Ponente
Descripción
Mesoscopic Neural Mass Models (NMMs) allow biophysical modeling and understanding of network properties and their reflection in EEG, MEG, or fMRI. This work deals with three critical aspects of this type of modeling
• We avoid numerical methods that destroy the dynamical properties of networks, employing the Local Linearization method (LLM) instead.
• We show that by drastically increasing simulation sampling frequency, inputs to each neural mass may be treated as already available, decoupling the integration of each neural mass.
• Our differential algebraic formulation creates the present input to each NMM by an efficient tensor product between the past outputs of all masses and the Connectome Tensor (CT).
• We can model any configuration of connectivities and delays, including distributed delays, which to our knowledge, have not been included in the previous NMM frameworks.

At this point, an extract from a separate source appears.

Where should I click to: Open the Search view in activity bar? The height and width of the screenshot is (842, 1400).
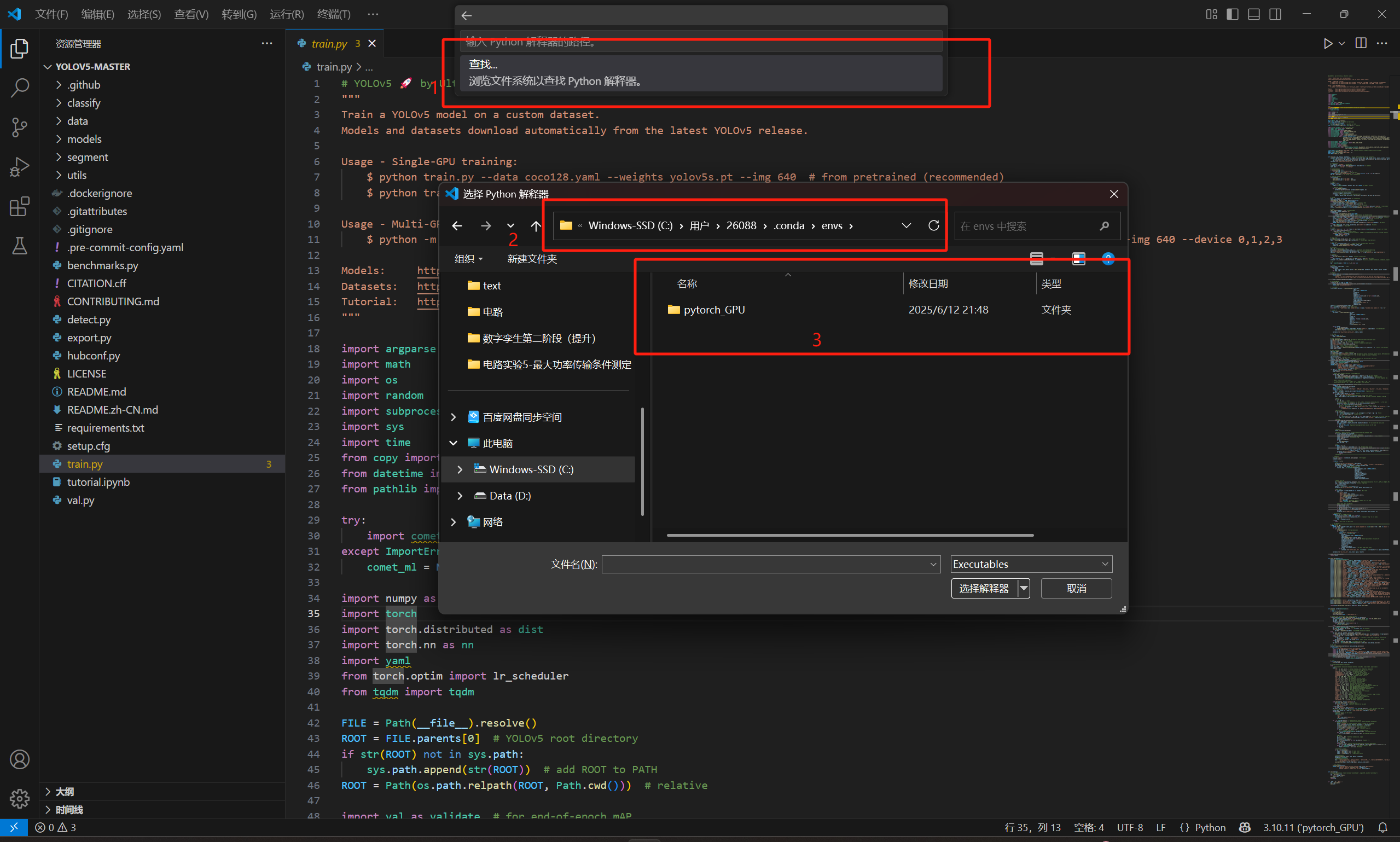(19, 88)
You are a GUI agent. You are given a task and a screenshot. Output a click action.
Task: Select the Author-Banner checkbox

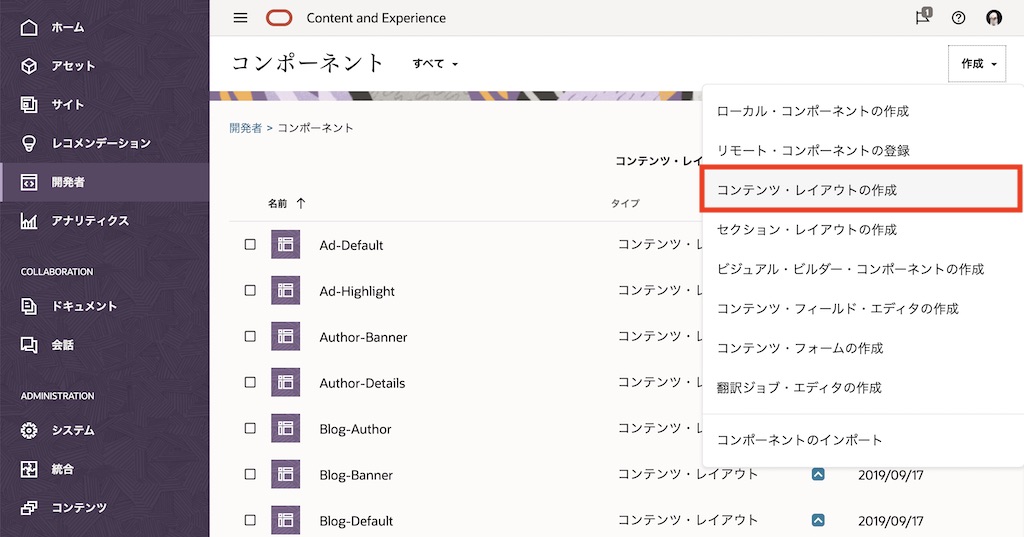point(250,337)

We illustrate the formulation by simulating different configurations of the Zetterberg-Jansen and Rit (ZJR) NMM, comprising three coupled second-order nonlinear random differential equations (RDEs). Each component is integrated symbolically with the LLM using MATLAB. We simulate a single classical ZJR cortical column and then scale the number of cortical columns up to 1000 (eZJR). A 3D sparse CT specifies the emitter neural masses projecting to receiver masses with different time lag distributions. Within each ZJR cortical column, we adopt canonical connections. For the eZJR NMM, we test different topologies: the Nearest Neighbor (NN), the Small World (SW), and the Full Connected (FC) networks. We additionally implement three delays: the standard simple zero lag Dirac delta, the Dirac delta delays with a time lag, and the Distributed delays. All pyramidal cells are averaged, and the spectrum is reported.
Large-scale NMM simulations are shown to be susceptible to changes in CT. We note that oscillatory activity is quenched for SE and FC networks with Delta Dirac delays, presenting alpha oscillations only for the NN case. Distributed delays restrict quenching only to the FC case. However, oscillation and harmonics are now shifted to theta range. Simulation for the eZJR model only took 2.4h on a PC without parallel computing. We estimate that traditional methods scale proportional to (NmxNe)^2 while ours does it linearly. An open-source toolbox with algorithms for enhancing brain simulation and allowing more realistic modeling is presented.
We provide a very efficient NM simulator that is an order of magnitude faster than traditional implementations using correct integration technique for RDEs, allowing, for the first time, encoding distributed transmission delays between neural masses.